[SUPPLIED ENTRIES Boundary: Start]

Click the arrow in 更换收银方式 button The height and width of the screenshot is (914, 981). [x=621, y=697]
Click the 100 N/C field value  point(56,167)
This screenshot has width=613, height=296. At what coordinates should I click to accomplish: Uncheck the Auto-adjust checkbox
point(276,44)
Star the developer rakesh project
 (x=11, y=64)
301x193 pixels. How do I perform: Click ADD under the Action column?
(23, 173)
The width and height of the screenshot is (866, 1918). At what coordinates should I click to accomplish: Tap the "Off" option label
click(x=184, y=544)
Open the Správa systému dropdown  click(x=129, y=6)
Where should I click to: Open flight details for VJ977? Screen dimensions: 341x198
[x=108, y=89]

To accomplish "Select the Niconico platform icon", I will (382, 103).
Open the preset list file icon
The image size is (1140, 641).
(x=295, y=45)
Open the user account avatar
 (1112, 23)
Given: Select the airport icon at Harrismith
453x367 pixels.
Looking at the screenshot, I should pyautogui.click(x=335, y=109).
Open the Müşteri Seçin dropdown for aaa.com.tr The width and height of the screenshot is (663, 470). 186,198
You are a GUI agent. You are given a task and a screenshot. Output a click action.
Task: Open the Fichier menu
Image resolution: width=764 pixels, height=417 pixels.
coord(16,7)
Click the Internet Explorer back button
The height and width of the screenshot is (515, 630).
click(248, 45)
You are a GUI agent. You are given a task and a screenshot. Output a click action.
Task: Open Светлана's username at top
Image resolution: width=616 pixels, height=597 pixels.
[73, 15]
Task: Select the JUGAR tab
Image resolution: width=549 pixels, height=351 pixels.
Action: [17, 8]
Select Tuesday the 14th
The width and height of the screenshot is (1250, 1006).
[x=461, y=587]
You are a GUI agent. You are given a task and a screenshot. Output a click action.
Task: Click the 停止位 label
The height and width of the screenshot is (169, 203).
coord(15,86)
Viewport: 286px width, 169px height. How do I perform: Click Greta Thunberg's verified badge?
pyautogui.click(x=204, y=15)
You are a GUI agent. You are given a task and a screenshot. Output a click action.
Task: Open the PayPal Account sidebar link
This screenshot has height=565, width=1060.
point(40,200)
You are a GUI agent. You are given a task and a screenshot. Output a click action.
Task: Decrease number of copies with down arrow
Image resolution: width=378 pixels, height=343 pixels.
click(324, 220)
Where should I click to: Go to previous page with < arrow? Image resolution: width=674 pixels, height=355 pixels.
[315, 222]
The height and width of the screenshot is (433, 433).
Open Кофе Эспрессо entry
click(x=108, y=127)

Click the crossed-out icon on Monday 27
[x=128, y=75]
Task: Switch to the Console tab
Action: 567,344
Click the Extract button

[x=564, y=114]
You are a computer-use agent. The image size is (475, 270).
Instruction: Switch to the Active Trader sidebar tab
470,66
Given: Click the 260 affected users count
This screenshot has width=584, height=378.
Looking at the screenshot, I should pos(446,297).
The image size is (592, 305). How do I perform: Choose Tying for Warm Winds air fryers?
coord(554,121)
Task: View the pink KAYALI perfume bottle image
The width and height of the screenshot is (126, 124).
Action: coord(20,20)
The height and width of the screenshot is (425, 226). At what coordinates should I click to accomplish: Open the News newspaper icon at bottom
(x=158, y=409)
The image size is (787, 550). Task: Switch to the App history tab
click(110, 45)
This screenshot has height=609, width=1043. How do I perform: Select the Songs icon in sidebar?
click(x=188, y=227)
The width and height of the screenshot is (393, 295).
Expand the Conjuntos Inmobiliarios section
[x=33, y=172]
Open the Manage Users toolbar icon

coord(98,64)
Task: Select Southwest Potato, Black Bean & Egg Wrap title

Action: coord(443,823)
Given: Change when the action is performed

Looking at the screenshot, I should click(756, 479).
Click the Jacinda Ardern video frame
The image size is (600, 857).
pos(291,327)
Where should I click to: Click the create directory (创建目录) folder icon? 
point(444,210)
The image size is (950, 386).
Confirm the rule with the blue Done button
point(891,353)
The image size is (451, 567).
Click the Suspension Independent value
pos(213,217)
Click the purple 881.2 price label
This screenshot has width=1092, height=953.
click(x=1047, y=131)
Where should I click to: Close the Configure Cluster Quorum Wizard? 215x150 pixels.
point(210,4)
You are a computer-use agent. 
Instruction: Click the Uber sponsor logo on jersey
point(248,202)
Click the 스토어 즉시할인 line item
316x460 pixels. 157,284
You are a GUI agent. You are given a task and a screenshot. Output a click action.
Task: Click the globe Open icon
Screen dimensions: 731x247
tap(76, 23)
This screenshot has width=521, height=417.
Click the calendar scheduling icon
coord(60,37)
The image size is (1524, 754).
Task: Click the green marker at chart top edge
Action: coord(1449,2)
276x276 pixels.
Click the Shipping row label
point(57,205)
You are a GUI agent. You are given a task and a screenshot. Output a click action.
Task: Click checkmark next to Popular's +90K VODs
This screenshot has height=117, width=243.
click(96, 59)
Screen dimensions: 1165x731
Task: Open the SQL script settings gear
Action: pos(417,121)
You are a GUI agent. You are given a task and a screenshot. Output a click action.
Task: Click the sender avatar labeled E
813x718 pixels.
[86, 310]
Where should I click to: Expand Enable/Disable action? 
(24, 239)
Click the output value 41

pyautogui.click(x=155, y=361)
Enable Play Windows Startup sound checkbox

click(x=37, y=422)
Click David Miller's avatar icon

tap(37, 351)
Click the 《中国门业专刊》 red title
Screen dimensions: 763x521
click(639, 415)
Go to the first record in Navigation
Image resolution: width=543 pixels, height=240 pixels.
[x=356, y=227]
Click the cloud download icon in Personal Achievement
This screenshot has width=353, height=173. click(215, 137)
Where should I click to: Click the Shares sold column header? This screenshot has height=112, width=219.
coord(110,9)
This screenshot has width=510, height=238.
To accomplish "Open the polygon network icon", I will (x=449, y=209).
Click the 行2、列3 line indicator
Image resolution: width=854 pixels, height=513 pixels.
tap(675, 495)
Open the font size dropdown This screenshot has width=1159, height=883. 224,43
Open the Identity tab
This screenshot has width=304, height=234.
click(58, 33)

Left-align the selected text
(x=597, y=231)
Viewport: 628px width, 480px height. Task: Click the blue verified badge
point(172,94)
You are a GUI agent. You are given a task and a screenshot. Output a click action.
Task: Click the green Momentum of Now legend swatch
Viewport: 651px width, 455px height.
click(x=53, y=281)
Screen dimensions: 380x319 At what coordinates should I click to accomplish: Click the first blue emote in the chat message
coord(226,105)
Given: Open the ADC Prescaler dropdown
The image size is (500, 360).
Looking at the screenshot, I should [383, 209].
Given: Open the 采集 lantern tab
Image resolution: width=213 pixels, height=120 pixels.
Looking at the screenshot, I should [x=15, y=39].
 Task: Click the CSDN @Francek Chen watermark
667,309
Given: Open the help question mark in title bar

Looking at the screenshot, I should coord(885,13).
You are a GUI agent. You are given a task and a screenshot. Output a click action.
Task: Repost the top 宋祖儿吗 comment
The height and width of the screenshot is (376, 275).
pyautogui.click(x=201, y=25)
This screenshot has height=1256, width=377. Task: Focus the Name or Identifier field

[SUPPLIED ENTRIES Boundary: End]

» WORK INSTRUCTIONS: Begin at the line that has "Enable Play Windows Startup sound checkbox" in the entries above; stop after the line that has "Click the 行2、列3 line indicator". Transcribe exactly those lines and no others.

» SOLUTION:
Enable Play Windows Startup sound checkbox

click(x=37, y=422)
Click David Miller's avatar icon

tap(37, 351)
Click the 《中国门业专刊》 red title
Screen dimensions: 763x521
click(639, 415)
Go to the first record in Navigation
Image resolution: width=543 pixels, height=240 pixels.
[x=356, y=227]
Click the cloud download icon in Personal Achievement
This screenshot has width=353, height=173. click(215, 137)
Where should I click to: Click the Shares sold column header? This screenshot has height=112, width=219.
coord(110,9)
This screenshot has width=510, height=238.
To accomplish "Open the polygon network icon", I will (x=449, y=209).
Click the 行2、列3 line indicator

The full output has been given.